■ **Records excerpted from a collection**
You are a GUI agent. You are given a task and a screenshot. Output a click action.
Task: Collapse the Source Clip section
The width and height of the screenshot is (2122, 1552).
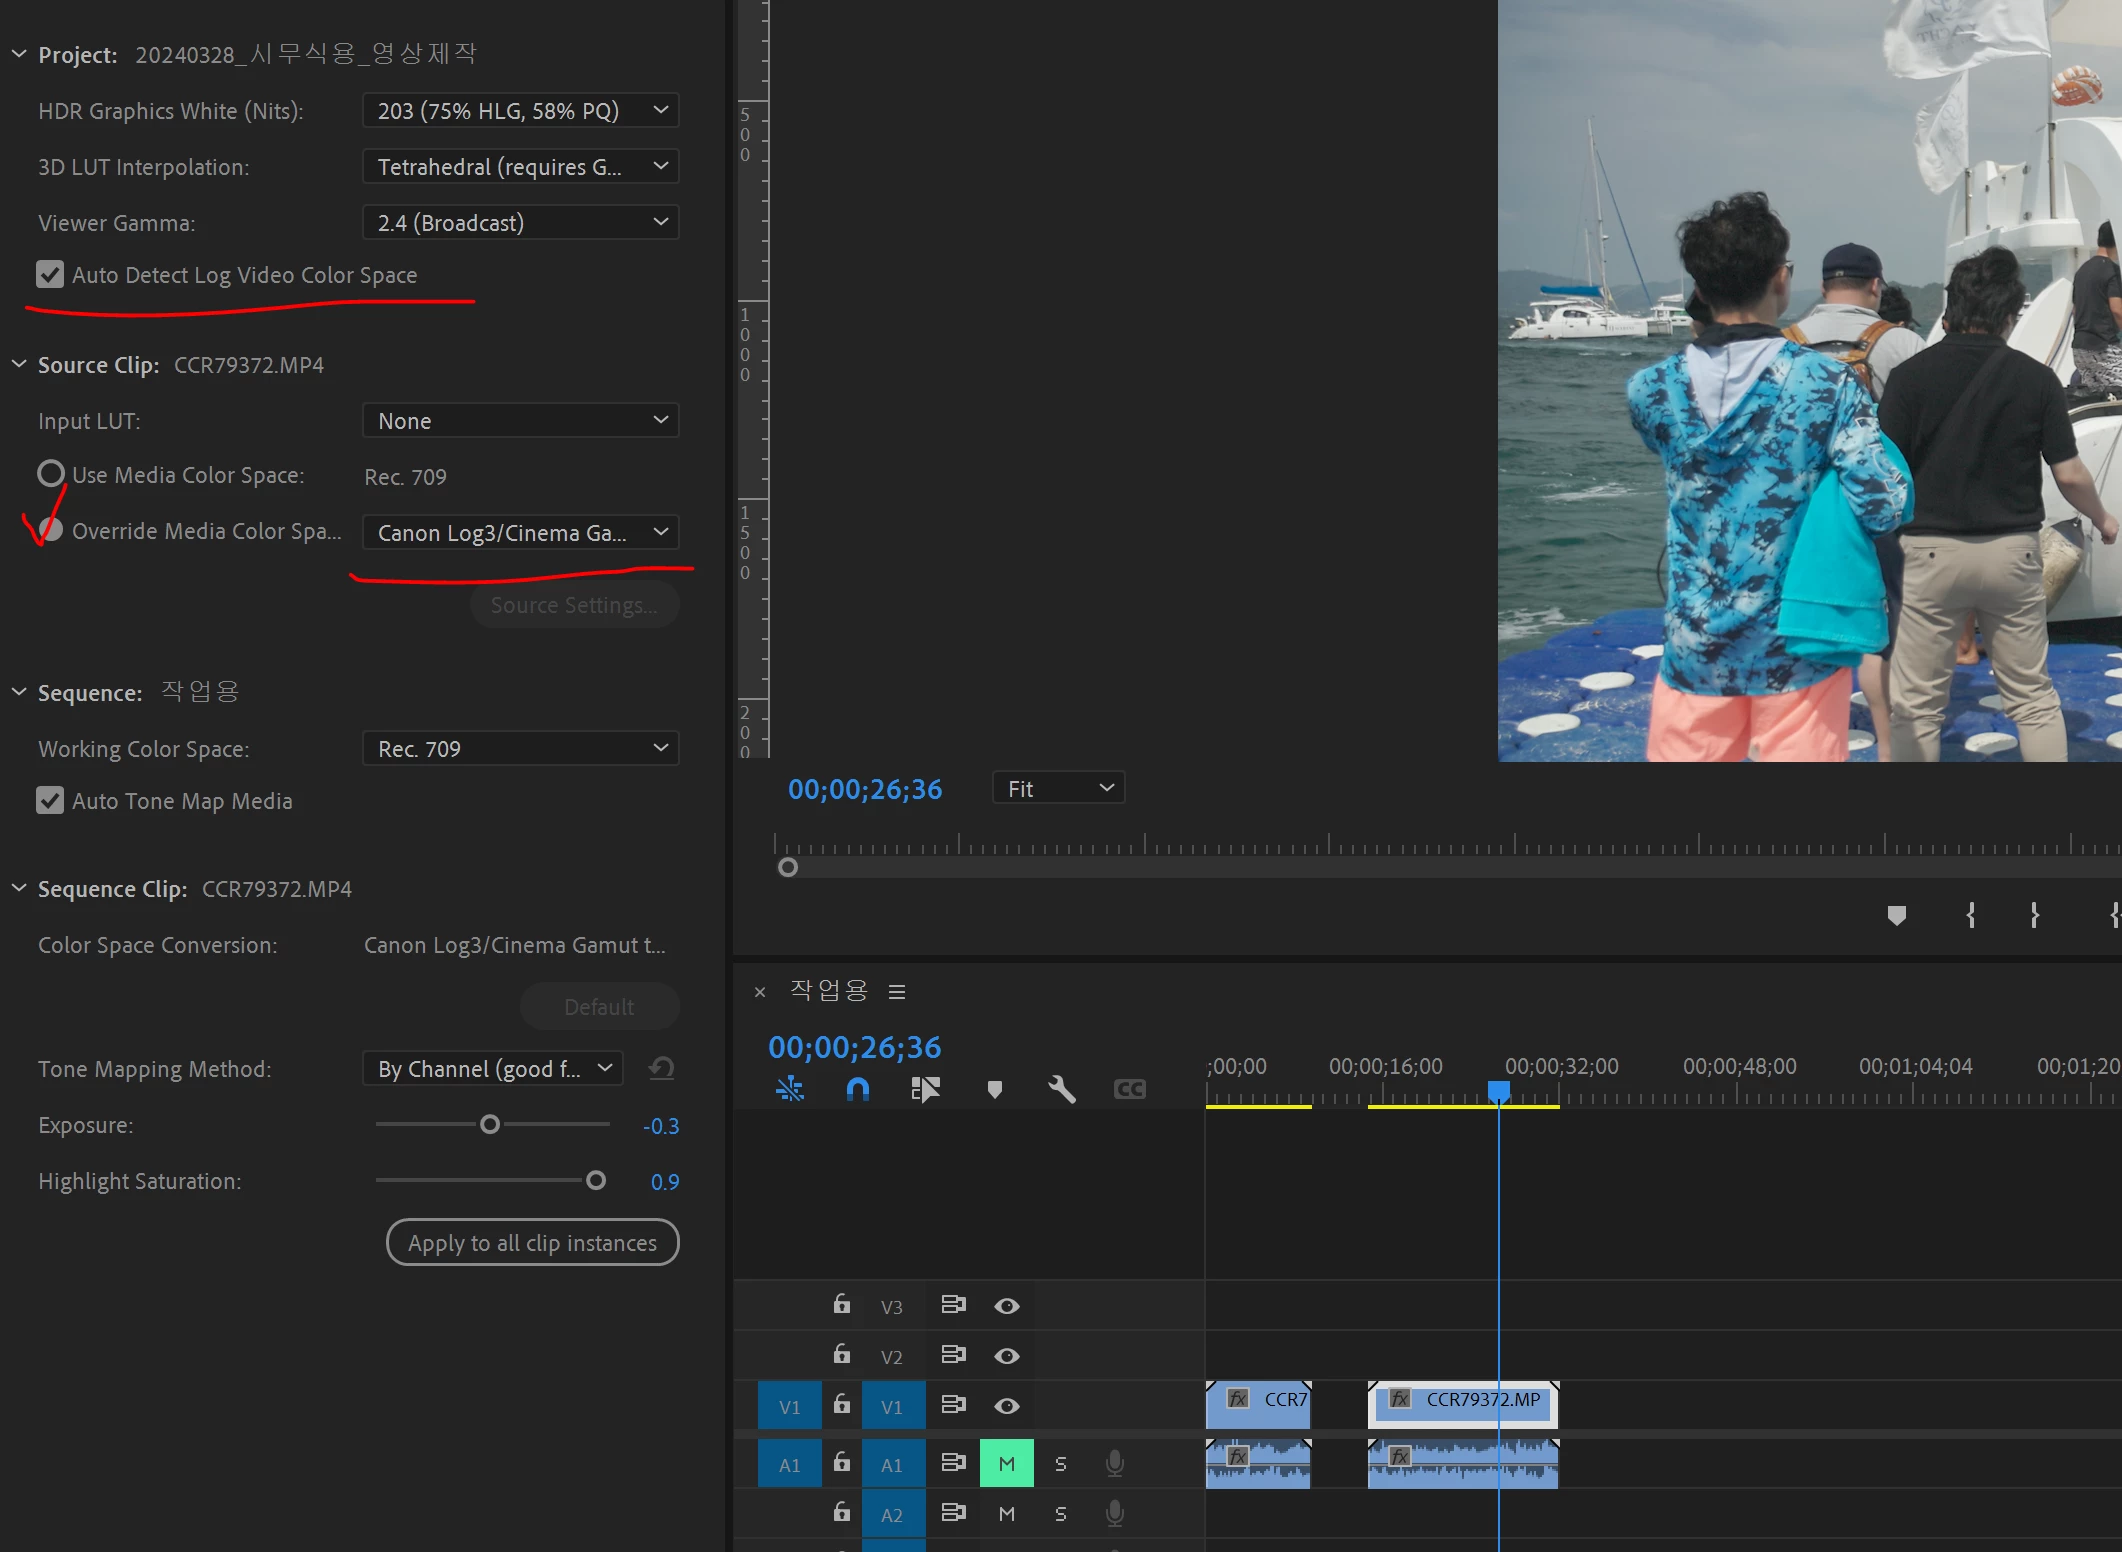pyautogui.click(x=19, y=365)
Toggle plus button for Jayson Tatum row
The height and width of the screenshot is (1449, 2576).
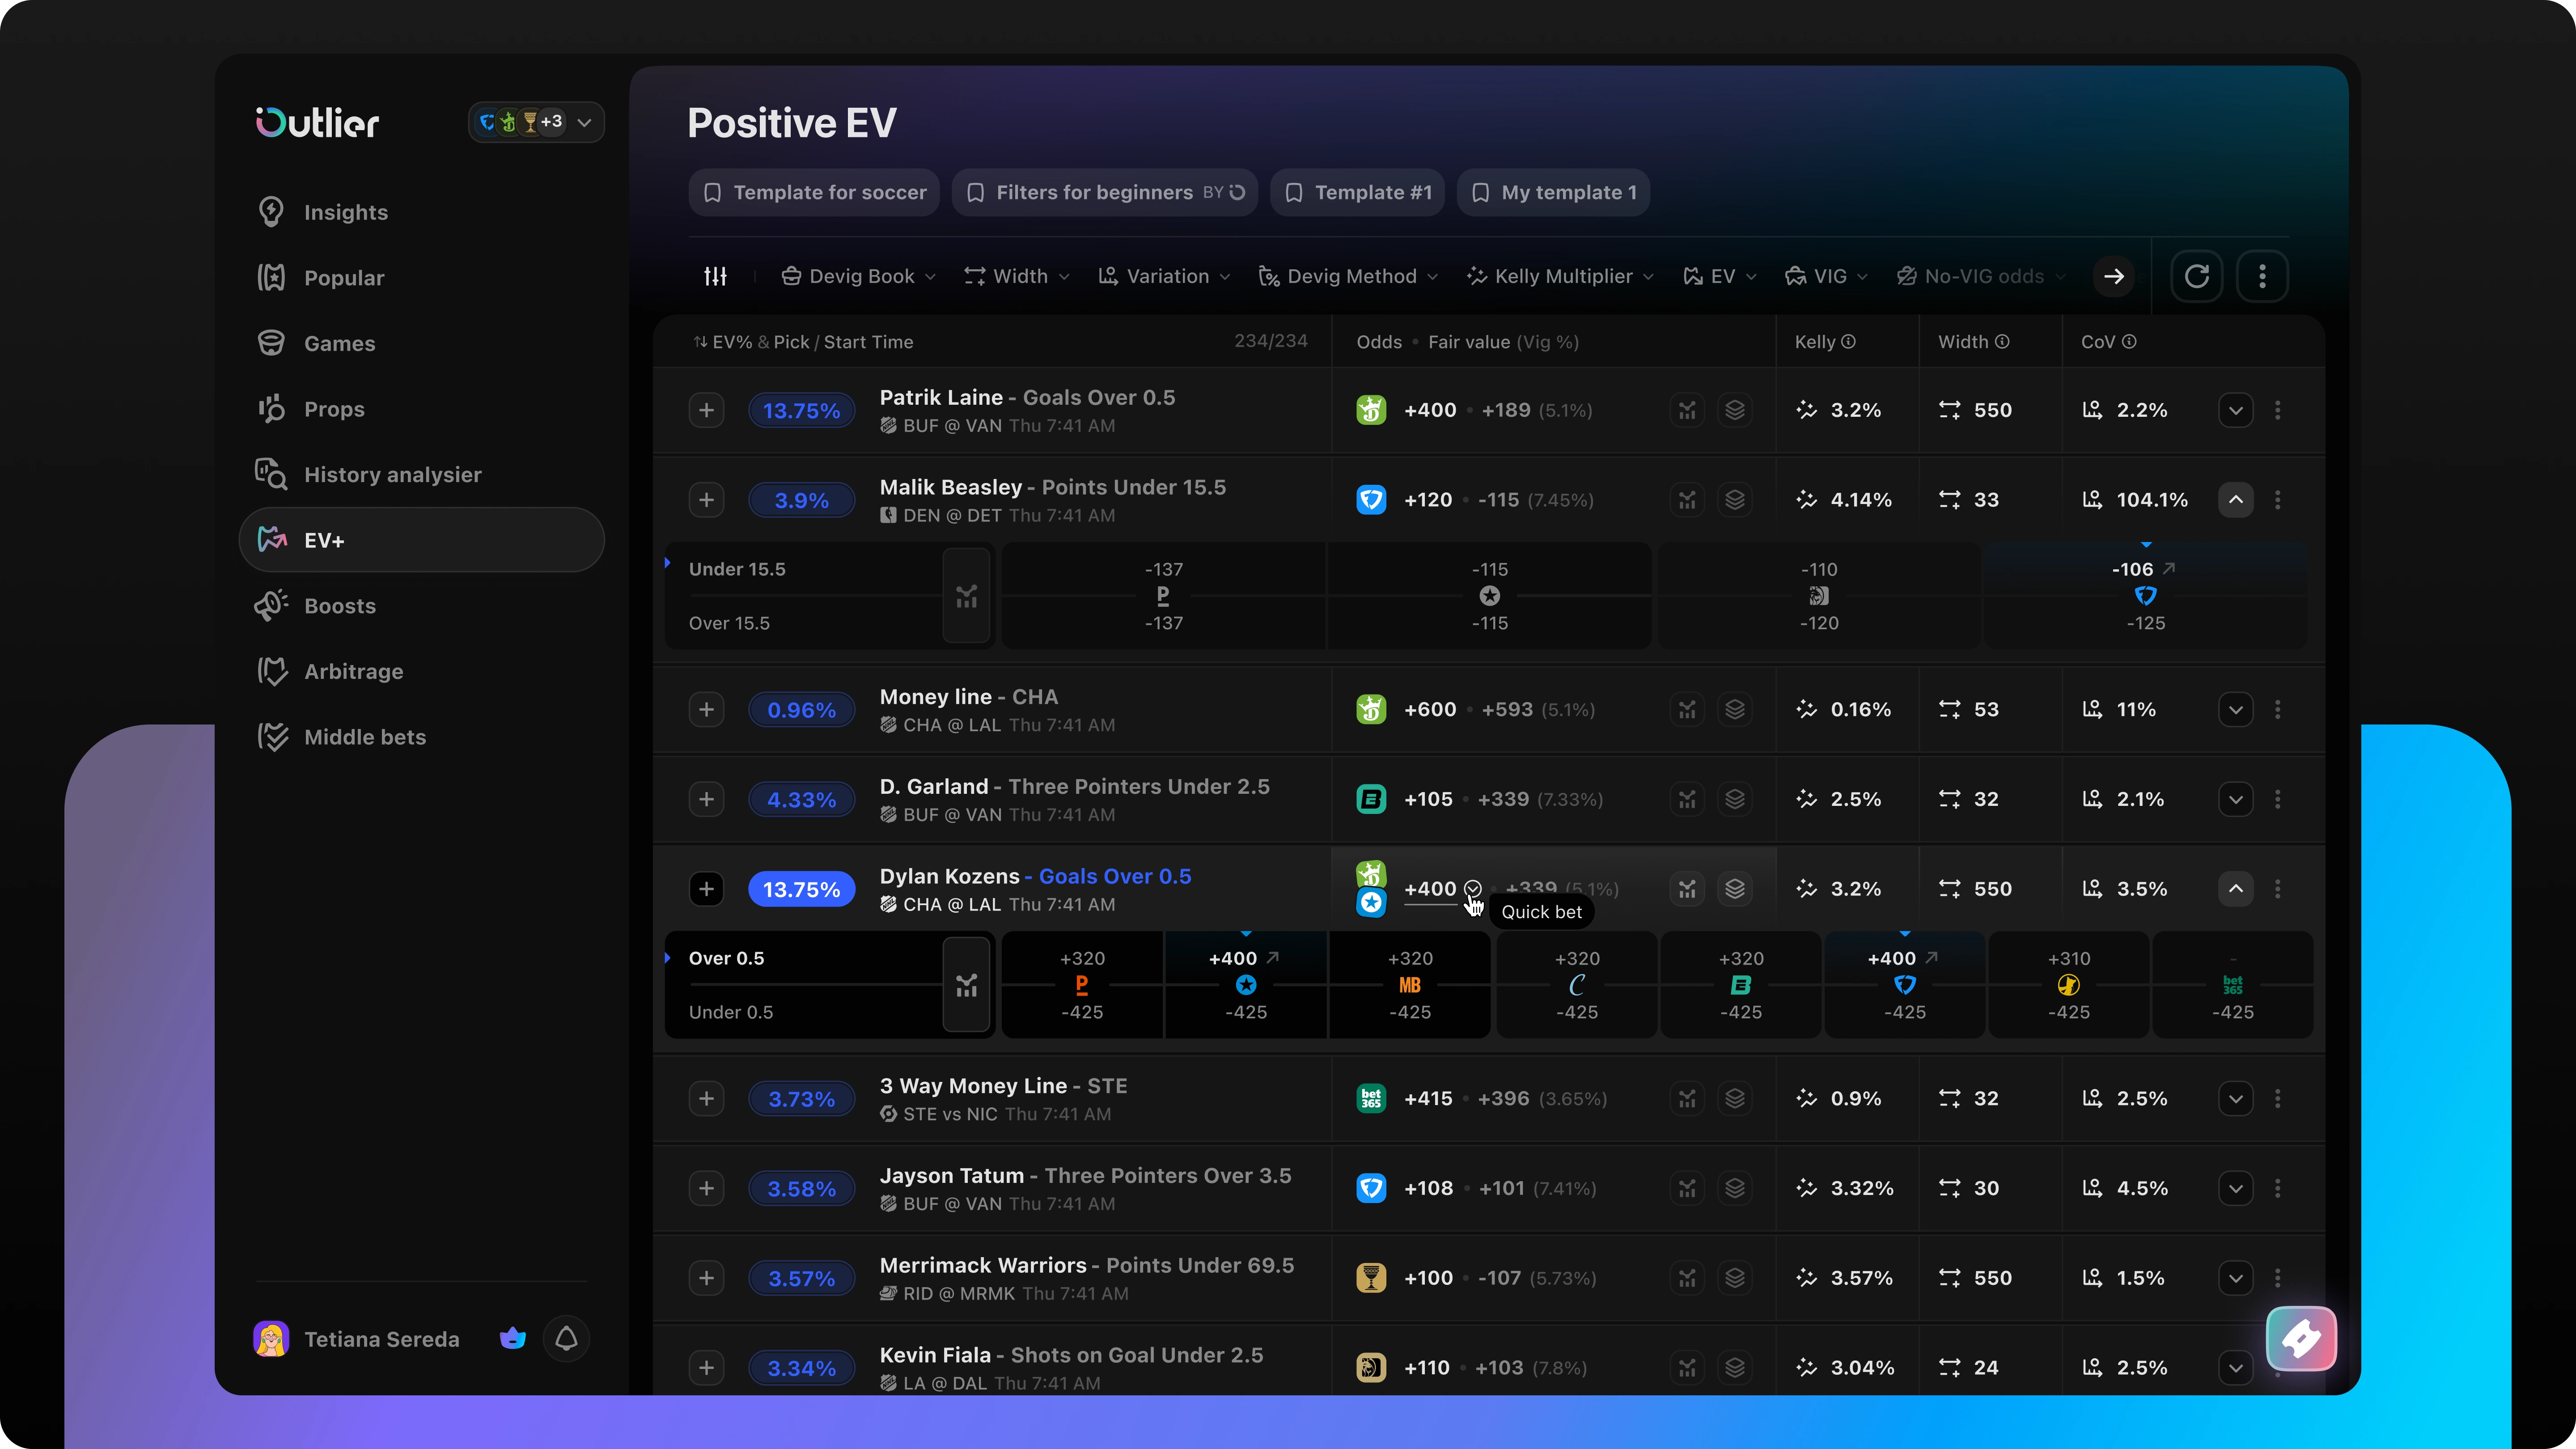[x=706, y=1188]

■ **What is being asked**
Take the line that contains "Task: Collapse the Source Clip section" and every line after it to the end of the records above; quote them exactly, leaving out the pictures.

■ **Written response**
Task: Collapse the Source Clip section
The width and height of the screenshot is (2122, 1552).
pyautogui.click(x=19, y=365)
Toggle plus button for Jayson Tatum row
The height and width of the screenshot is (1449, 2576).
[x=706, y=1188]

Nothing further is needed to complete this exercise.